Co to za państwo, w którym sądy nie mają nic wspólnego ze sprawiedliwością tylko widzimisiem sędziego. Oby to było tylko widzimisie, ignorancja i lenistwo, a nie zwykła paskudna służalczość. Co to za kraj, w którym sądy nie bronią obywateli przed rozpasaniem urzędów i urzędników. Co to za kraj, w którym wyroki sądowe i decyzje administracyjne urągają sprawiedliwości? Co to za kraj, w którym posłowie uchwalają idiotyczne ustawy? Co to za kraj, którym rząd działa na szkodę państwa.

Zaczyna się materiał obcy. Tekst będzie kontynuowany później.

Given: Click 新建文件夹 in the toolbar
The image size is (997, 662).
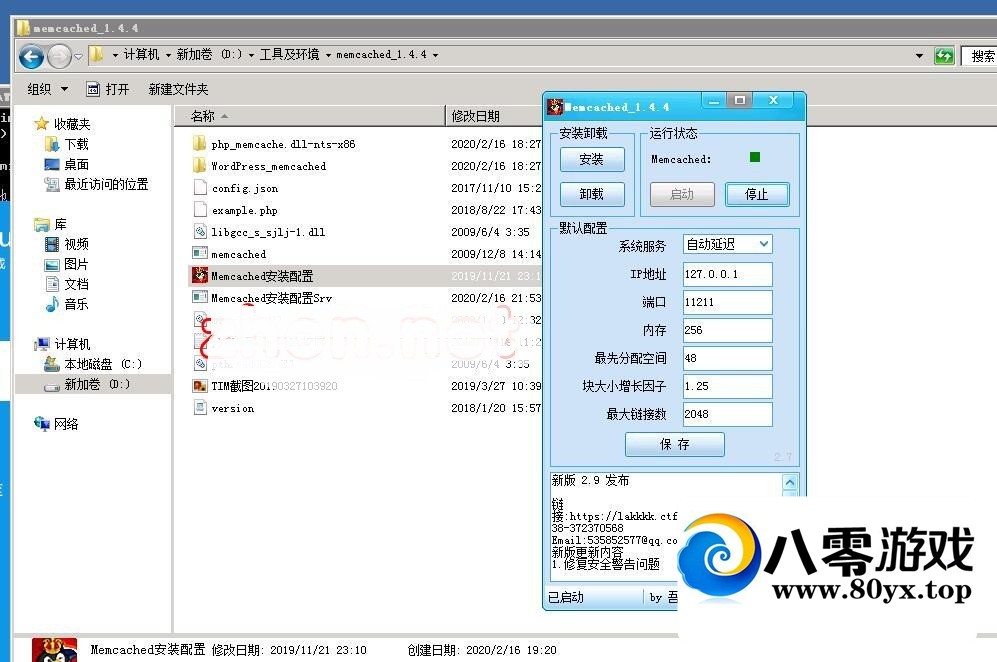Looking at the screenshot, I should (178, 89).
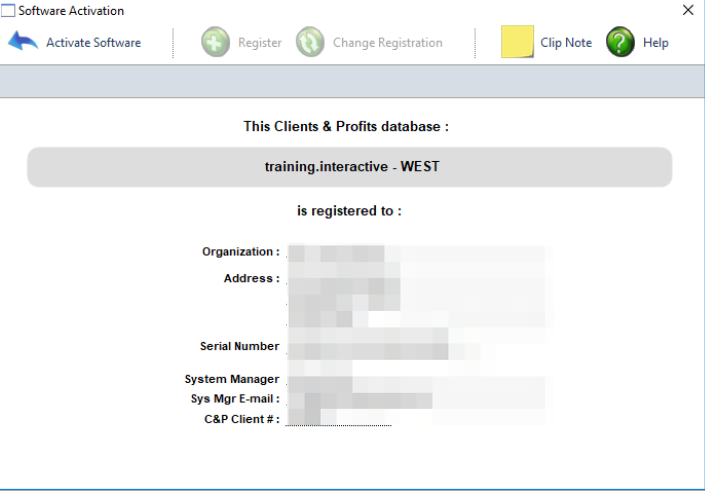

Nie interesuje mnie - czy wynika to z braku kompetencji i rozbuchanego ego, czy jest to szkodnictwo zamierzone. Czy może dźwięk ”dutków” w kieszeni tak mąci umysł? Co to za kraj, w którym dziennikarze miast kontrolować władzę i wychwytywać zagrożenie demokracji , płaszczą się przed nią i biorą łapówki za działanie na zamówienie? Co to za kraj, w którym uniewinnia się złodziei, łapówkarzy i zwykłych bandytów, a skazuje na więzienie tych, którzy ich złapali? Co to za kraj, w którym największymi złodziejami są ci - w białych kołnierzykach, co to kradną miliony a wyrządzają szkód dla obywateli na miliardy? Co to za kraj, w którym politycy są panami życia i śmierci obywateli, niszczą wszystkich, którzy nie chcą przed nimi padać na kolana? Co to za kraj, w którym nęka się obywateli sądami, dziennikarzy nie tylko art. 212 KK, ale i pozwami cywilnymi? Co to za kraj, w którym nieżyciowe przepisy i ich bezmiar pozwala niszczyć polską przedsiębiorczość a preferować obcy kapitał? Co to za kraj, w którym zastrasza się, nęka obywateli, a prokuratury umarzają śledztwa w myśl zasady– obywatelu broń się sam? Co to za kraj, w którym zdrajcy mają się świetnie, a bohaterowie walczący o niepodległość zdychają z głodu? Co to za kraj, w którym broni się pomniki okupantów? Co to za kraj, w którym śledztwo w sprawie pozbawienia życia najważniejszych osób w państwie - w tym Prezydenta i całego dowództwa sił zbrojnych – generałów NATO, powierza się krajowi od stuleci nam wrogiemu spoza Paktu? Co to za kraj, w którym niszczy się podstawy gospodarki, a własnych obywateli wyrzuca z ich własnego państwa na poniewierkę? Co to kraj, w którym politycy w zamian za pochlebstwa obcych, działają na szkodę swoich obywateli? Co to za kraj, o którym Minister Spraw Wewnętrznych mówi o swoim państwie, ze to „Ch… D…. i kamieni kupa”?
A to III RP właśnie!
PS .
Wyrok, który wydał sędzia Łączewski na Kamińskiego, byłego szefa i funkcjonariuszy CBA , choć o tym nie wie, jest wyrokiem na całą klasę polityczną, działającą na szkodę państwa. Niestety czeka nas nie „Majdan”, a rewolucja.
Kiedy zawodzą demokracja – nierzetelne wybory i sprawiedliwość - „rozgrzane sądy” – pozostaje niestety kryterium uliczne – rewolucja. Smutne to ale niestety prawdziwe! Czy władza jest tak głupia, że o tym nie wie?